# Anubias Fungus



## Betta2016 (Oct 26, 2016)

Hi everyone!

I got my first betta back in October and 'Jasper' started making bubble nests!

Over the winter, his 3.5 gallon filtered tank was in a warmer room and at about 74 degrees. And now with the nicer weather it's at about 80-ish

I do have a few concerns though; my two free-floating anubias from petco developed a brown lumpy fungus at the base of a few leaves. (See pic with red circle)
I trimmed one last week, spritzed it with H2O2 and replaced it in the tank. I just noticed today though that it has a white bubble fungus on the trimmed stems.
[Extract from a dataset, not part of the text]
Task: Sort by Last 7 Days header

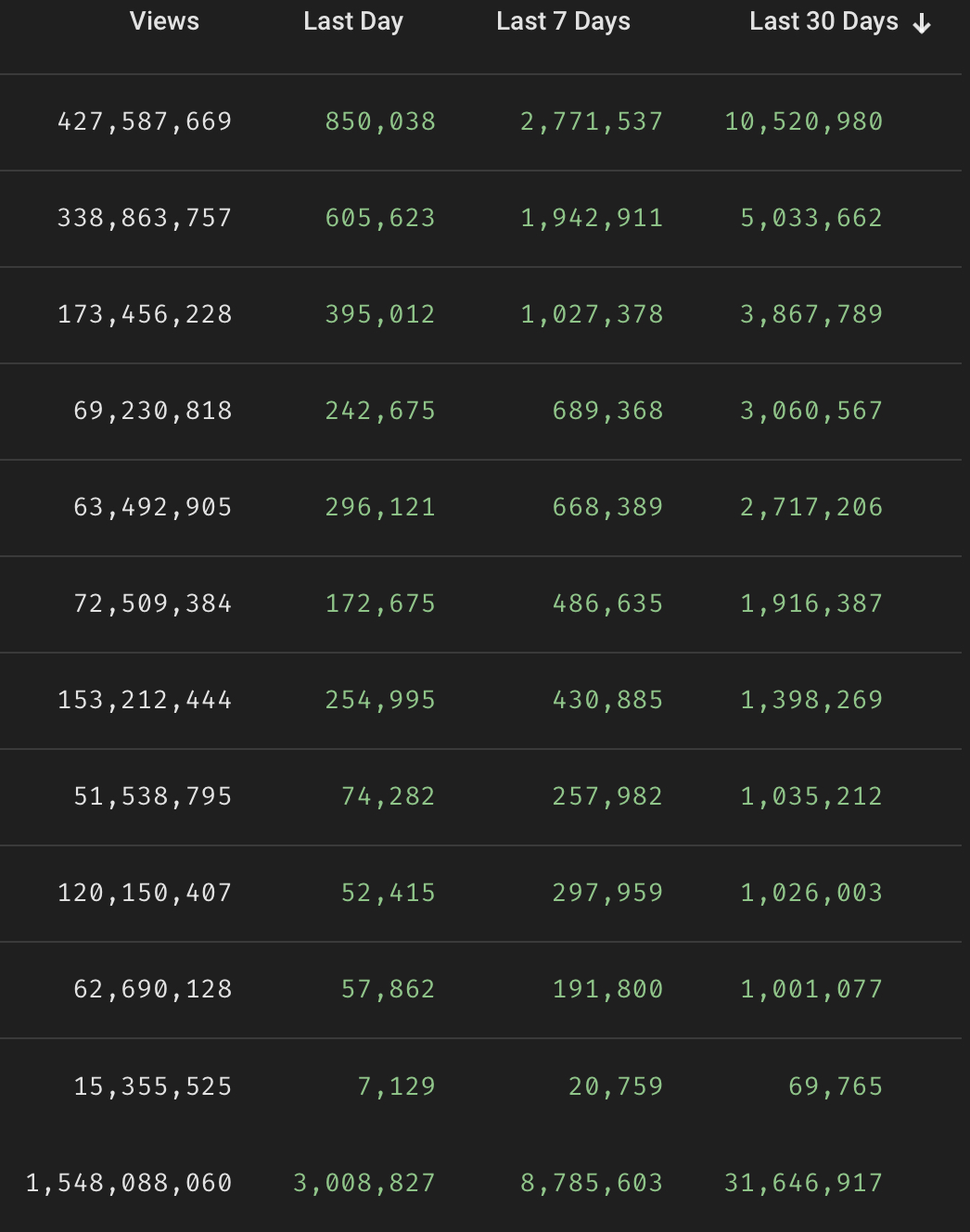Action: point(563,21)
I do have the second plant in quarantine, but it doesn't seem to be doing well.

Do you think I should keep the plants, or switch to silk? 
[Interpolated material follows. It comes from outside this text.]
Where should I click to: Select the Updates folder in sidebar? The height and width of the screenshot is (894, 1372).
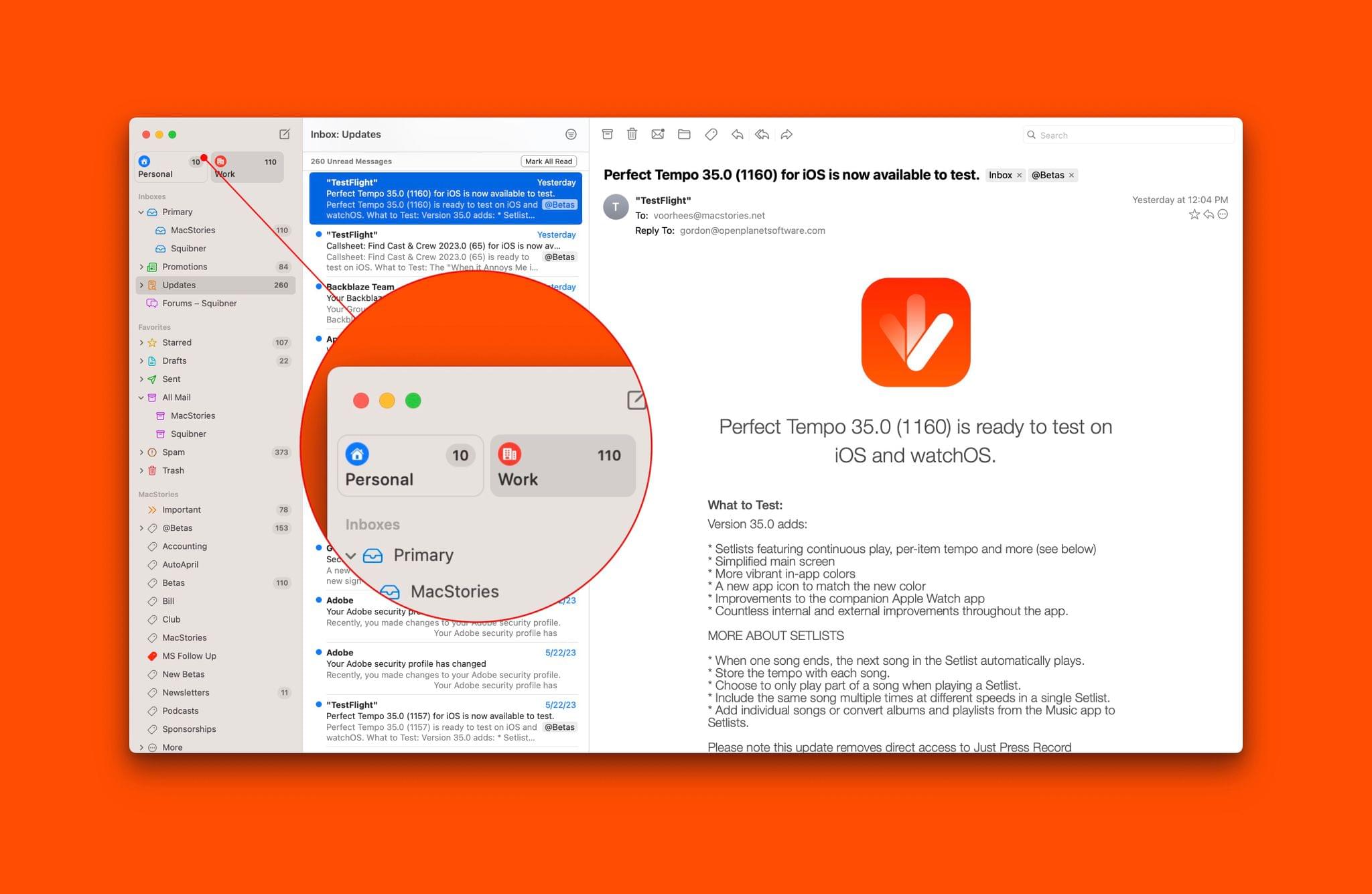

Because of this new fungus issue, would it be a good idea to 'deep clean' the tank? I always do a 50% water change weekly and use seachem prime. (I do sometimes forget to re-dose between water changes though)

(I do have a pothos clipping which I've been growing separately in water, has anybody used that in their tank?)

Thanks in advance!

Here's some pics!
(Note: He hung out by the filter awhile back which I think curled his fins a little)


----------



## sabrinah (Jan 2, 2015)

Can you attach clearer pictures of the brown lumpy stuff? 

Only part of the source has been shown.